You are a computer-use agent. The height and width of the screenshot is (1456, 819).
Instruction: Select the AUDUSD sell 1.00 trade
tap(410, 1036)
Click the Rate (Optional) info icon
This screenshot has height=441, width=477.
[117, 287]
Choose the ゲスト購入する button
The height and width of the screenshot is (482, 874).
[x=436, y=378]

==

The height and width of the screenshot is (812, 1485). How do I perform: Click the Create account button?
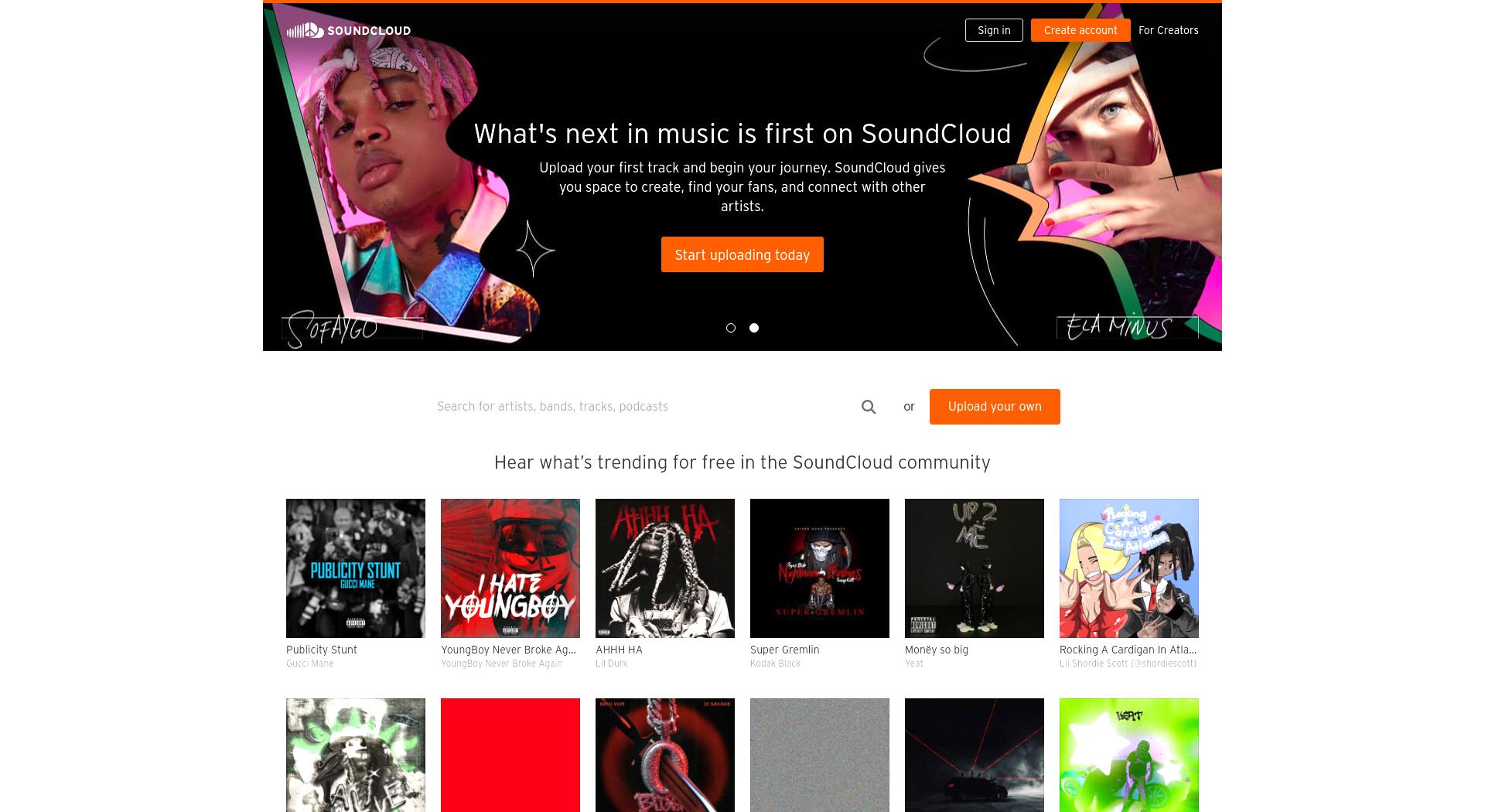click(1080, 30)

### Your goal
In the listing above, locate the line containing "You are a computer-use" and the line containing "Choose the ゲスト購入する button". Transcribe those two lines and everything between them, exactly as written.

### Answer
You are a computer-use agent. The height and width of the screenshot is (1456, 819).
Instruction: Select the AUDUSD sell 1.00 trade
tap(410, 1036)
Click the Rate (Optional) info icon
This screenshot has height=441, width=477.
[117, 287]
Choose the ゲスト購入する button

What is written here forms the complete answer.